2 girls, 2 wheels & a Clutch cable roadside repair…done in minutes! A Victory/Indian must have!
https://savurride.com/ Mark this website in your favorites and you will thank yourself at a later date! It’s gonna happen…that moment when you are cruising at highway speeds, and you go to shift gears on your Victory motorcycle, but all you feel is zero resistance and the clutch lever just flops loosely as you desperately try to “get it to work”…all while also trying to figure out what’s happening, maintain an upright position, keep an eye on traffic around you, and then the terror strikes. You suddenly realize just how defenseless you are in that moment. And your next thought is realizing if you slow down to pull over, and you are in a higher gear, your bike will sputter and spit until it reaches an abrupt moment where it just can’t go on…and you will try your best to avoid tipping over as the engine dies in whatever gear it was last in. And then - literally whatever spot the engine stops, is precisely where you will be parked for the duration of the fix. That whole scenario takes roughly 30 seconds to play out in entirety! It feels like an hour. I was lucky, as I had 124,000 miles on my original clutch cable on my 2014 Victory Crossroads before it snapped near the shifter lever. I’d never cleaned, lubed, nor inspected my clutch cable. I didn’t know I had to. I just kept riding. Until I didn’t. Thankfully I was able to get mostly off the roadway before the bike jerked to a stop, and somehow I kept it upright. I had a Sav Ur Ride in my saddlebag as someone once told me clutch cables are notorious to break in Victory bikes within 50k. I dug out the worn, ripped, and tattered plastic bag and started reading the instructions. Terrified in the moment, yet determined to figure out how this works, It took 45 minutes of thinking and overthinking before a kind human stopped to help just as I was on the last step.
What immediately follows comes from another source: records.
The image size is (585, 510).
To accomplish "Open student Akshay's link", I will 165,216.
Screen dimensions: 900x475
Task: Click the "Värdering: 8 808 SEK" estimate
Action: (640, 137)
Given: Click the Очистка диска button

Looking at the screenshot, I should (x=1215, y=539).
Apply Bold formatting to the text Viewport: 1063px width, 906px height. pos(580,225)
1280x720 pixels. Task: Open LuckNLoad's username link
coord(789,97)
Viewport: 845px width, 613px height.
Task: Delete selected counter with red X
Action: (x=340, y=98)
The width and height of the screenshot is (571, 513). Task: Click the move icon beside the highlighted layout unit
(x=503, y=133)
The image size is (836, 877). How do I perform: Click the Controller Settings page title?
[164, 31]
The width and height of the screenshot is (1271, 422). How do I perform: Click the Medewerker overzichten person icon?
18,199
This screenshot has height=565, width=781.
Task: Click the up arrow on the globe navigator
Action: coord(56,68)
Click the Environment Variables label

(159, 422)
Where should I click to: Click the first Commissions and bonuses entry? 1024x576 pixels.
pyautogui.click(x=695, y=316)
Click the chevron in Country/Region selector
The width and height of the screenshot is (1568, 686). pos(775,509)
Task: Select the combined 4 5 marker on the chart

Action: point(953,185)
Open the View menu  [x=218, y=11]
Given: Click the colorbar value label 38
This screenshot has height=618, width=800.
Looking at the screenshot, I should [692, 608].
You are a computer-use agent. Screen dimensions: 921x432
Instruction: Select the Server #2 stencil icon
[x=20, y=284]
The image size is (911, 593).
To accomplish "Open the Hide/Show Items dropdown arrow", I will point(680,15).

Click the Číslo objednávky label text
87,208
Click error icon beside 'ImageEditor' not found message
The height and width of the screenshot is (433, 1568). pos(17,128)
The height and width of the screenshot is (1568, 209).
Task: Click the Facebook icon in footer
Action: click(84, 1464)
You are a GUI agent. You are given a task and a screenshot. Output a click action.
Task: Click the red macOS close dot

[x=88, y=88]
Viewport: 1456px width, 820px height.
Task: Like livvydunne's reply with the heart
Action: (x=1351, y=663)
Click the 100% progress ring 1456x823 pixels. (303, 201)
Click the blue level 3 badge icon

I was trying to get the nut OFF the clutch cable box thing (yes, official term used), when in reality, I just had to loosen it, which I already did. Then, I loosened the bottom screw and simply pulled the broken cable out. Greased the new one, slid it in, and tightened the screw. It was literally that easy. And after I’d done it once, when Stiffy’s cable broke a few months later at 80k, she was back in action after only 24 minutes. The next time, on another bike, it only took 17 minutes. Now, I never leave home without a kit knowing that I may need it or I can help someone else along the road!!!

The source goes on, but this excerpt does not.